Transport trade unions staged demonstrations in Germany and Sweden during February highlighting the plight of drivers working for subcontractors to IKEA. The said that they were working on the road for weeks and months on end, earning inferior wages, living in their trucks and subject to the abuse of social, labour and safety rules.

It follows a judgment by the District Court of the Northern Netherlands in a case where drivers were being paid a basic wage around eight times lower than the basic wage under the Dutch Collective Labour Agreement.

The Court found that the arrangement was set up to evade the Dutch CLA and demanded an immediate end to the practice. It also ordered an end to the practice of drivers living in their trucks during weekly rest breaks and awarded back pay to three Dutch drivers.

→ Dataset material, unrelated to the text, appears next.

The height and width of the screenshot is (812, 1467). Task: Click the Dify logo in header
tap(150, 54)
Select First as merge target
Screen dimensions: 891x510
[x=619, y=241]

Head of inland transport at the trade union body, International Transport Federation, Noel Coard, said: “Economic employers like IKEA control the economy on our roads. Transport companies are under constant threat from the top of the supply chain: break the law or lose the contract. But IKEA has the power to end the misery that truck drivers are living. Our door remains open and we firmly believe that IKEA can be part of the solution rather than the problem.”

Earlier this month, Ministers from nine European countries published proposals for a ‘Road Alliance’ that, they say, would fight ‘social dumping’ in the industry by harmonising legislation and strengthening legislation on driving and rest periods. This would include ‘encouraging’ operators to allow drivers to return to their home base at weekends.